= Aim of the task =
Extract every line of the listing that follows, copying each one without alteration.
[Begin]
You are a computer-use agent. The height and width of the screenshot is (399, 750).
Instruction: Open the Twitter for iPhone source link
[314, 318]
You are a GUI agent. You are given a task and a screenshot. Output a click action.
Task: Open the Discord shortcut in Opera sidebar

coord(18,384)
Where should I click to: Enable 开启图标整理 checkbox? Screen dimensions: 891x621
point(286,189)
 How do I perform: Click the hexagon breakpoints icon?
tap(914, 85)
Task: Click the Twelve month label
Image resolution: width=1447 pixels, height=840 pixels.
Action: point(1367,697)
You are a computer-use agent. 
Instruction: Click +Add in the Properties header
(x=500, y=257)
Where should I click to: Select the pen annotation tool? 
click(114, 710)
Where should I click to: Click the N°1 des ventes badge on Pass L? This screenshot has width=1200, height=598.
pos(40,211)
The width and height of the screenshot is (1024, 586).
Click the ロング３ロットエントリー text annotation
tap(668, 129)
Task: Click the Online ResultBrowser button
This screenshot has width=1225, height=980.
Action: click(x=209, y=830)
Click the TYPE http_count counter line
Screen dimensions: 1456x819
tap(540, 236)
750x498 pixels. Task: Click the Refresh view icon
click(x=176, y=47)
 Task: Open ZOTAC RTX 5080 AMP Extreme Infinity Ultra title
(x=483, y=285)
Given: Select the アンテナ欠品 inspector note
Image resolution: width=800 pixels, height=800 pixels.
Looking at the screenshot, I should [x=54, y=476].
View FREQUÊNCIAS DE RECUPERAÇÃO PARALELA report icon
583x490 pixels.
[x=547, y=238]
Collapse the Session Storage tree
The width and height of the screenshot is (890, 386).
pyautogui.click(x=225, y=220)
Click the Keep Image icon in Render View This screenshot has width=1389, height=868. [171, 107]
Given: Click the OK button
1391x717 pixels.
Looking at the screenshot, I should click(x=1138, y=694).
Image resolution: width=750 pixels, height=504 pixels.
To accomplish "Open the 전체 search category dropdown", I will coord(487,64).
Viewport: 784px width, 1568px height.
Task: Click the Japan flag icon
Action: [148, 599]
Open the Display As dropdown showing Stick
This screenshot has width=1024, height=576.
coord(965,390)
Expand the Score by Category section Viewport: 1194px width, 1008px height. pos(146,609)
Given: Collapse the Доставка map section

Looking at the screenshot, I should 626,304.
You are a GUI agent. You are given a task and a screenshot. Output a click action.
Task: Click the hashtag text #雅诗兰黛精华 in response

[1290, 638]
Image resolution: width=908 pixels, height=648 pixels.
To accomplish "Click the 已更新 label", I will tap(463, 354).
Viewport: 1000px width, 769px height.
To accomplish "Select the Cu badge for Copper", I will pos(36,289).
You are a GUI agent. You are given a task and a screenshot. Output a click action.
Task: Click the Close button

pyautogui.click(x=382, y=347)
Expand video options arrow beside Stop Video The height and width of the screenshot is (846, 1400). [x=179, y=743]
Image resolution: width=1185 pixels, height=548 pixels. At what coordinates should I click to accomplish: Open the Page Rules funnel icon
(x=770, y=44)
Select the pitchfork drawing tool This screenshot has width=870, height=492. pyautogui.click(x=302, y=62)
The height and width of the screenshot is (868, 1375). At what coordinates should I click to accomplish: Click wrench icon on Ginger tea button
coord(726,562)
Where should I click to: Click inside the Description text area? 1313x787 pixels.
[End]
= Exercise response =
You are a computer-use agent. The height and width of the screenshot is (399, 750).
Instruction: Open the Twitter for iPhone source link
[314, 318]
You are a GUI agent. You are given a task and a screenshot. Output a click action.
Task: Open the Discord shortcut in Opera sidebar

coord(18,384)
Where should I click to: Enable 开启图标整理 checkbox? Screen dimensions: 891x621
point(286,189)
 How do I perform: Click the hexagon breakpoints icon?
tap(914, 85)
Task: Click the Twelve month label
Image resolution: width=1447 pixels, height=840 pixels.
Action: point(1367,697)
You are a computer-use agent. 
Instruction: Click +Add in the Properties header
(x=500, y=257)
Where should I click to: Select the pen annotation tool? 
click(114, 710)
Where should I click to: Click the N°1 des ventes badge on Pass L? This screenshot has width=1200, height=598.
pos(40,211)
The width and height of the screenshot is (1024, 586).
Click the ロング３ロットエントリー text annotation
tap(668, 129)
Task: Click the Online ResultBrowser button
This screenshot has width=1225, height=980.
Action: click(x=209, y=830)
Click the TYPE http_count counter line
Screen dimensions: 1456x819
tap(540, 236)
750x498 pixels. Task: Click the Refresh view icon
click(x=176, y=47)
 Task: Open ZOTAC RTX 5080 AMP Extreme Infinity Ultra title
(x=483, y=285)
Given: Select the アンテナ欠品 inspector note
Image resolution: width=800 pixels, height=800 pixels.
Looking at the screenshot, I should [x=54, y=476].
View FREQUÊNCIAS DE RECUPERAÇÃO PARALELA report icon
583x490 pixels.
[x=547, y=238]
Collapse the Session Storage tree
The width and height of the screenshot is (890, 386).
pyautogui.click(x=225, y=220)
Click the Keep Image icon in Render View This screenshot has width=1389, height=868. [171, 107]
Given: Click the OK button
1391x717 pixels.
Looking at the screenshot, I should click(x=1138, y=694).
Image resolution: width=750 pixels, height=504 pixels.
To accomplish "Open the 전체 search category dropdown", I will coord(487,64).
Viewport: 784px width, 1568px height.
Task: Click the Japan flag icon
Action: [148, 599]
Open the Display As dropdown showing Stick
This screenshot has width=1024, height=576.
coord(965,390)
Expand the Score by Category section Viewport: 1194px width, 1008px height. pos(146,609)
Given: Collapse the Доставка map section

Looking at the screenshot, I should 626,304.
You are a GUI agent. You are given a task and a screenshot. Output a click action.
Task: Click the hashtag text #雅诗兰黛精华 in response

[1290, 638]
Image resolution: width=908 pixels, height=648 pixels.
To accomplish "Click the 已更新 label", I will tap(463, 354).
Viewport: 1000px width, 769px height.
To accomplish "Select the Cu badge for Copper", I will pos(36,289).
You are a GUI agent. You are given a task and a screenshot. Output a click action.
Task: Click the Close button

pyautogui.click(x=382, y=347)
Expand video options arrow beside Stop Video The height and width of the screenshot is (846, 1400). [x=179, y=743]
Image resolution: width=1185 pixels, height=548 pixels. At what coordinates should I click to accomplish: Open the Page Rules funnel icon
(x=770, y=44)
Select the pitchfork drawing tool This screenshot has width=870, height=492. pyautogui.click(x=302, y=62)
The height and width of the screenshot is (868, 1375). At what coordinates should I click to accomplish: Click wrench icon on Ginger tea button
coord(726,562)
Where should I click to: Click inside the Description text area? 1313x787 pixels.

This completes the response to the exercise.